**ASSIGNMENT:**
Copy, exactly and without additions, every line in the records below from the one holding "The width and height of the screenshot is (512, 393)." through the one holding "Open the More", both ends included.

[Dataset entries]

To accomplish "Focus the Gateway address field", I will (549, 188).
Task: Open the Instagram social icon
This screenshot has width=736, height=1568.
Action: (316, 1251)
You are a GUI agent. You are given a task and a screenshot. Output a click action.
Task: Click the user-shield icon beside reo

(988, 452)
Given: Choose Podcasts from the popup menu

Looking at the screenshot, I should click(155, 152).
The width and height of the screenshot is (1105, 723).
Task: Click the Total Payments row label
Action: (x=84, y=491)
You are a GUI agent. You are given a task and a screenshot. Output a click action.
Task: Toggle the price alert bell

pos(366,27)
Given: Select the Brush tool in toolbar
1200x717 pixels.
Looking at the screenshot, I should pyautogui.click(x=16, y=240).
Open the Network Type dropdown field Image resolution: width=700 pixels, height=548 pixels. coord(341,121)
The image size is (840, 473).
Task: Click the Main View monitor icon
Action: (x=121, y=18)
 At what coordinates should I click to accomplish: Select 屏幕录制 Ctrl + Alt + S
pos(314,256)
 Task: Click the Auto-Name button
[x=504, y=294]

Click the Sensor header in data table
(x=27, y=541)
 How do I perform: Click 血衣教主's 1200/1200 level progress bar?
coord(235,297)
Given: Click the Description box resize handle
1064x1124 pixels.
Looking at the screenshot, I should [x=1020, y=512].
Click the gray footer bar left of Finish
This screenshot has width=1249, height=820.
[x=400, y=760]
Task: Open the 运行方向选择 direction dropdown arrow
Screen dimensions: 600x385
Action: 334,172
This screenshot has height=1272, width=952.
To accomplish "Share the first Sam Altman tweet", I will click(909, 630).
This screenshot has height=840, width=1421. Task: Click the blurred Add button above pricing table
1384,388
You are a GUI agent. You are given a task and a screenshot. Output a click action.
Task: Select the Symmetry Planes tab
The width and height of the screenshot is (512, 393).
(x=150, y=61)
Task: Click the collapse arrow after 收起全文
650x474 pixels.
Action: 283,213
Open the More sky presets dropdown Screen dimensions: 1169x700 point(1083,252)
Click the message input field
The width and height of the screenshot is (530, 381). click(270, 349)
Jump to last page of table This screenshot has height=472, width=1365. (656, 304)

**SOLUTION BELOW:**
The width and height of the screenshot is (512, 393).
(x=150, y=61)
Task: Click the collapse arrow after 收起全文
650x474 pixels.
Action: 283,213
Open the More sky presets dropdown Screen dimensions: 1169x700 point(1083,252)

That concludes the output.